Although this argument has surface appeal, it presupposes the effectiveness of retained counsel, an assumption that may not be warranted for attorneys hired by defendants of limited resources. See generally L. Downie, Justice Denied 174-77 (1971); Alschuler, The Defense Attorney’s Role in Plea Bargaining, 84 Yale L.J. 1179, 1181-1206 (1975). In addition, this distinction is valid only if one can reasonably conclude that retained counsel, wherever possible, will consult with their clients and explain the basis for their actions. Cf. Haziel v. United States, 131 U.S.App.D.C. 298, 301, 404 F.2d 1275, 1278 (1968):
In other circumstances we rely upon counsel to speak for his client not because we believe the attorney must make the decision, but because we assume the attorney has consulted with his client, advised him of what is at stake, and helped him toward a wise decision.
. The government argued only that Barnes’ actions constituted a “deliberate bypass,” and neither party has addressed the supervening issue of whether a procedural default short of a deliberate bypass can foreclose collateral review under § 2255. In these circumstances, and in light of the possibility that it may not be necessary for the district court to reach this question, we do not presently intimate any views on the appropriate waiver standard in this case.

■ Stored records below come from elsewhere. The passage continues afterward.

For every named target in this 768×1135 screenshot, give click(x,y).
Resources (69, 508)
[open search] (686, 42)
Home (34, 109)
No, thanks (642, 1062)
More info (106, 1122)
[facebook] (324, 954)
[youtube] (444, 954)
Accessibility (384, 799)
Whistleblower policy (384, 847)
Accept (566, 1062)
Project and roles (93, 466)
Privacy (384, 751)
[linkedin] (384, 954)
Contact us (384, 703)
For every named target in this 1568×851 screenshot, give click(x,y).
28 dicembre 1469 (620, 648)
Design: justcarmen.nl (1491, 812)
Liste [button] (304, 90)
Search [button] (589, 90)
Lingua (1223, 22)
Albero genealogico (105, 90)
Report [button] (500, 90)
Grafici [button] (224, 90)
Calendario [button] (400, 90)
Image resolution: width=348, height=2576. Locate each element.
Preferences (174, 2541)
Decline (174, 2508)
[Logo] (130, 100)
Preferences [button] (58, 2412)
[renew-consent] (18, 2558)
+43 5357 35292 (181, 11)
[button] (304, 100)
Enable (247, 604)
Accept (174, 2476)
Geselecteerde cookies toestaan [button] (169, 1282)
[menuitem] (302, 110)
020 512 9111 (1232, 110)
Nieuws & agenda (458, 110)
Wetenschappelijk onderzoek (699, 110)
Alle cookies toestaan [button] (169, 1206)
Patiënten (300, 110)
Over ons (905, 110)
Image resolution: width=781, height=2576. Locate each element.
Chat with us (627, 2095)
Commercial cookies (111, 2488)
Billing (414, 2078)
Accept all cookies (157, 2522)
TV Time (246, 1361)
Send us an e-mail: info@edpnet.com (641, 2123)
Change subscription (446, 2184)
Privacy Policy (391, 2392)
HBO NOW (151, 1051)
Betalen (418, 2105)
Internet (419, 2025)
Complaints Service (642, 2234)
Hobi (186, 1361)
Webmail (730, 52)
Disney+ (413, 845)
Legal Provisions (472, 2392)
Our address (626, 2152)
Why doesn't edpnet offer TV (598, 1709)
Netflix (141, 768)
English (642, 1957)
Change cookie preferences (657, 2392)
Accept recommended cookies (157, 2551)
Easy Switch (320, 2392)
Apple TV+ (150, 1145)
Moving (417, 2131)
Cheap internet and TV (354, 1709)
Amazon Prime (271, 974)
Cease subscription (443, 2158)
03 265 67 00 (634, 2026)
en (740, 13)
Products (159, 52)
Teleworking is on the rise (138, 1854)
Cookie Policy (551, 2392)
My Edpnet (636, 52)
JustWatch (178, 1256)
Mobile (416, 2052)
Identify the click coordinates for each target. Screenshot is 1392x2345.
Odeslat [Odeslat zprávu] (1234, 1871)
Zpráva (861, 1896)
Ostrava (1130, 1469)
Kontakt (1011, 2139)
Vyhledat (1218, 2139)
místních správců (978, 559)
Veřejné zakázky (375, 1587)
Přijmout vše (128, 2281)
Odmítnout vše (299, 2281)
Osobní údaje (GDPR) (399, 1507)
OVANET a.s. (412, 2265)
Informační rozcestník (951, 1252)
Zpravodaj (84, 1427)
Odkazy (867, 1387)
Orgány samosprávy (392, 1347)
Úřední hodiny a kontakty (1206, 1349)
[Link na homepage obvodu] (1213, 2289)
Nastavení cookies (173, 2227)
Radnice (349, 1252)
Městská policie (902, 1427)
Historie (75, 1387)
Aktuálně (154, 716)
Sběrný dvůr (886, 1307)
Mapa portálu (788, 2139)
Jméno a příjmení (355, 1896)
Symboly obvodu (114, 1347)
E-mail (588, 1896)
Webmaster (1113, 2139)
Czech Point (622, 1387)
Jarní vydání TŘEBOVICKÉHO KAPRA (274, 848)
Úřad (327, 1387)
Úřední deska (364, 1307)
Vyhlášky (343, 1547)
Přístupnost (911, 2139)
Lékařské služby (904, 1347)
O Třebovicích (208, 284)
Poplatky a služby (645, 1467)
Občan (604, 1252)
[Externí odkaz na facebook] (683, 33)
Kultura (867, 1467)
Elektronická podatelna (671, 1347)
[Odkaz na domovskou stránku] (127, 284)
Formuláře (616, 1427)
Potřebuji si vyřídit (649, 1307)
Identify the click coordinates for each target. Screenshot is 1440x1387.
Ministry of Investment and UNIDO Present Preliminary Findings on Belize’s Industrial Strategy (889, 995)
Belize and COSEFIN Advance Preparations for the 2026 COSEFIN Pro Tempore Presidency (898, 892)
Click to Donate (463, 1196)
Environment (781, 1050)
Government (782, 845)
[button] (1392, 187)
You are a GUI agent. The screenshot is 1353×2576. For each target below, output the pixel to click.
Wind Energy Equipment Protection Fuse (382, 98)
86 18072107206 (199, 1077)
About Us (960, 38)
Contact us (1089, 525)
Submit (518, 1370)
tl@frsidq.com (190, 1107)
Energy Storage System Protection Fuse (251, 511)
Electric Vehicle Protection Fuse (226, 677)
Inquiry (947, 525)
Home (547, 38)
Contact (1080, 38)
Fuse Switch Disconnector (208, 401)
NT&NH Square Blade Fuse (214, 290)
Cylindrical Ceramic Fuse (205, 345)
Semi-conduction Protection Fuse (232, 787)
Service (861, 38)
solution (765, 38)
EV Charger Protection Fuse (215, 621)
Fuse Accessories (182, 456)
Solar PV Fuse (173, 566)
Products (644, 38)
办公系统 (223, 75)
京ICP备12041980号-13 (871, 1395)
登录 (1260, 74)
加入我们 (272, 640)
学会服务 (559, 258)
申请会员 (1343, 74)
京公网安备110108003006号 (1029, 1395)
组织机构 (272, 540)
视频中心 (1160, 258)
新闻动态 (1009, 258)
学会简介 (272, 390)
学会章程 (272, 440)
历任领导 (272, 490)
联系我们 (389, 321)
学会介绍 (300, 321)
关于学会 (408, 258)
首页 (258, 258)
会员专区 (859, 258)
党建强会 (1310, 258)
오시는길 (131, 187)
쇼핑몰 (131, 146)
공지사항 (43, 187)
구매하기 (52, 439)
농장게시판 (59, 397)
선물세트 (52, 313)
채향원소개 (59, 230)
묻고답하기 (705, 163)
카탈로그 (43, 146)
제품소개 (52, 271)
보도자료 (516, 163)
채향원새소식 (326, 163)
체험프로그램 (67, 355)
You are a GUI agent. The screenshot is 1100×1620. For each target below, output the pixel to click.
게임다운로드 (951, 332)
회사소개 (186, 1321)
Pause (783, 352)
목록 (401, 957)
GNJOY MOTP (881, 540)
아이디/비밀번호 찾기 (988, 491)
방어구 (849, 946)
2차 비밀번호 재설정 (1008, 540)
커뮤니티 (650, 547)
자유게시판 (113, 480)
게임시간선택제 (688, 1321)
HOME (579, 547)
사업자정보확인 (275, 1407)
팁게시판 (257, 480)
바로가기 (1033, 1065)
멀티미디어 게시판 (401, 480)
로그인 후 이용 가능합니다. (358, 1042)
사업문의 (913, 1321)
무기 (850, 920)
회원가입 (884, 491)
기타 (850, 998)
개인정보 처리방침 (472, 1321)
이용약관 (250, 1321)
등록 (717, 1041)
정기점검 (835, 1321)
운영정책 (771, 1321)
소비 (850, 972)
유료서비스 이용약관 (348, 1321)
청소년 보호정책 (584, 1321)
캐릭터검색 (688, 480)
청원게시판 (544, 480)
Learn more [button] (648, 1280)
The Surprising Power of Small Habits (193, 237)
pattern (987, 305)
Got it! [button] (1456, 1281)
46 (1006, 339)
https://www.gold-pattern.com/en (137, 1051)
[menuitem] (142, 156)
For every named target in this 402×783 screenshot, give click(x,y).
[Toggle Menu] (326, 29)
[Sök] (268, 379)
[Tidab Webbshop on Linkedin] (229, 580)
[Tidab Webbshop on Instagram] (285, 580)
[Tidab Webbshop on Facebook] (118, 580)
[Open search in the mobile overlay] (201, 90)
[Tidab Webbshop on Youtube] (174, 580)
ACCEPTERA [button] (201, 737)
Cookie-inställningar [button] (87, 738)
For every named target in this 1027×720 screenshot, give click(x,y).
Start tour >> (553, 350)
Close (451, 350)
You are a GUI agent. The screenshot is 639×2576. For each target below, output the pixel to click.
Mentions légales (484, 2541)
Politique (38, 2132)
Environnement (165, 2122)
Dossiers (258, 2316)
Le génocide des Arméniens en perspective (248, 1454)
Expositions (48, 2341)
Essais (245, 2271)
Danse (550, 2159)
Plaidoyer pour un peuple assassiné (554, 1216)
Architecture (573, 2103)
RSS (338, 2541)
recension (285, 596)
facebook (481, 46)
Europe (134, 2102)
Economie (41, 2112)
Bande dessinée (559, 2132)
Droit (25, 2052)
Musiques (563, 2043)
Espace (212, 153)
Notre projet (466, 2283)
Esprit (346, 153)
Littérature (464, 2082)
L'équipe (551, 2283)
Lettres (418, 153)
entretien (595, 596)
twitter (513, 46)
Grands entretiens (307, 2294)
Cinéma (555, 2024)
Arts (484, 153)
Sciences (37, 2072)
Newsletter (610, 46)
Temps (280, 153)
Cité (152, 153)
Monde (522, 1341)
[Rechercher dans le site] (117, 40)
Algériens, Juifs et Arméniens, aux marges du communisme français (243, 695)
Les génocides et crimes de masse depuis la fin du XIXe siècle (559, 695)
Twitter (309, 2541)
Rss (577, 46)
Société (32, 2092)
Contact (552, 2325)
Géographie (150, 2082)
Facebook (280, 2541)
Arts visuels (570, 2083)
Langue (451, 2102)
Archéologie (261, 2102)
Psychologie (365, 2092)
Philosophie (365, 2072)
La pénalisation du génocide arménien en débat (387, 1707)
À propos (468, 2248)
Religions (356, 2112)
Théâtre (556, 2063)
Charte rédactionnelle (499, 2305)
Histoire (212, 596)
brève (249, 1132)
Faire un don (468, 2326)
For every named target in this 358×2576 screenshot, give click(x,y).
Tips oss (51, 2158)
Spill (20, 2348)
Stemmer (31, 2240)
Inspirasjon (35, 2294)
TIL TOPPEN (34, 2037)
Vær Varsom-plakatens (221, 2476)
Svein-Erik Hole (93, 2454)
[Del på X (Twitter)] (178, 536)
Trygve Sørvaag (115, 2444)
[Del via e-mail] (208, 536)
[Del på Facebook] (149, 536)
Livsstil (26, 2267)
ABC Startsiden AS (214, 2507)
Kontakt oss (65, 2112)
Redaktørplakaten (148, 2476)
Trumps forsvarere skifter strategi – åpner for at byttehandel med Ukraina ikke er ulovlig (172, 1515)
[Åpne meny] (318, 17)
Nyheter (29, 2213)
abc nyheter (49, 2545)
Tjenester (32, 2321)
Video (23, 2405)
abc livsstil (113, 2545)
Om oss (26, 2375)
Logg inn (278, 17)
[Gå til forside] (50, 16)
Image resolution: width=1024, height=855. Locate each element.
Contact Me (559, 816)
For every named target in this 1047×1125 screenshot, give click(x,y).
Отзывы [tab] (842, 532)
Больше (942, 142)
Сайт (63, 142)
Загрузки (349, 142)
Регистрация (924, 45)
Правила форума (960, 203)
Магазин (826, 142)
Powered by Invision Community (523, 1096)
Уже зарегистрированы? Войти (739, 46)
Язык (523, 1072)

The evidentiary hearing on the waiver issue will naturally focus on why counsel failed to object to the introduction of Barnes’ statements on voluntariness grounds. Although the precise inquiry will depend on what standard the court deems applicable, the relevant questions might include: (1) whether the omission was, or is susceptible of being interpreted as, an intentional trial tactic, see e. g., Henry v. Mississippi, 379 U.S. 443, 451, 85 S.Ct. 564, 13 L.Ed.2d 408 (1965); Satterfield v. Zahradnick, 572 F.2d 443, 446 (4th Cir.), cert. denied, 436 U.S. 920, 98 S.Ct. 2270, 56 L.Ed.2d 762 (1978); (2) whether it was an advertent (conscious and knowing) decision by counsel, see, e. g., Cole v. Stevenson, 447 F.Supp. 1268, 1273-74 (E.D.N. C.1978); cf. United States v. Hall, 565 F.2d 917, 920 (5th Cir. 1978); (3) whether it was negligent or unreasonable, see, e. g., Jiminez v. Estelle, 557 F.2d 506, 511 (5th Cir. 1977) (dicta); Collins v. Auger, 577 F.2d 1107, 1110 n. 2 (8th Cir. 1978), cert. denied, 439 U.S. 1133, 99 S.Ct. 1057, 59 L.Ed.2d 96 (1979); (4) whether it amounted to ineffective assistance, see, e. g., Boyer v. Patton, 579 F.2d 284, 288 (3d Cir. 1978); Sincox v. United States, 571 F.2d 876, 879-80 (5th Cir. 1978); Rinehart v. Brewer, 561 F.2d 126 (8th Cir. 1977); and (5) whether appellant was apprised of counsel’s intention to acquiesce in the admission of his statements at trial, see, e. g., Wainwright v. Sykes, supra, 433 U.S. at 92-94, 97 S.Ct. 2497 (Burger, C. J„ concurring); id. at 94—96, 97 S.Ct. 2497 (Stevens, J„ concurring); id. at 113-116, 97 S.Ct. 2497 (Brennan, J., dissenting); United States v. Haywood, supra, 150 U.S.App.D.C. 254-55, 464 F.2d at 763-64.
. See United States v. Haywood, supra. The procedure outlined in the text is similar to that suggested by the Ninth Circuit in Farrow v. United States, 580 F.2d 1339 (9th Cir. 1978) (en banc). The court held that where a § 2255 petition alleges that the sentencing court has improperly relied upon an invalid prior conviction, the § 2255 judge may first determine the merits of the petitioner’s contention, thus avoiding what may be an unnecessary eviden-tiary hearing on the waiver issue. Id. at 1356-57.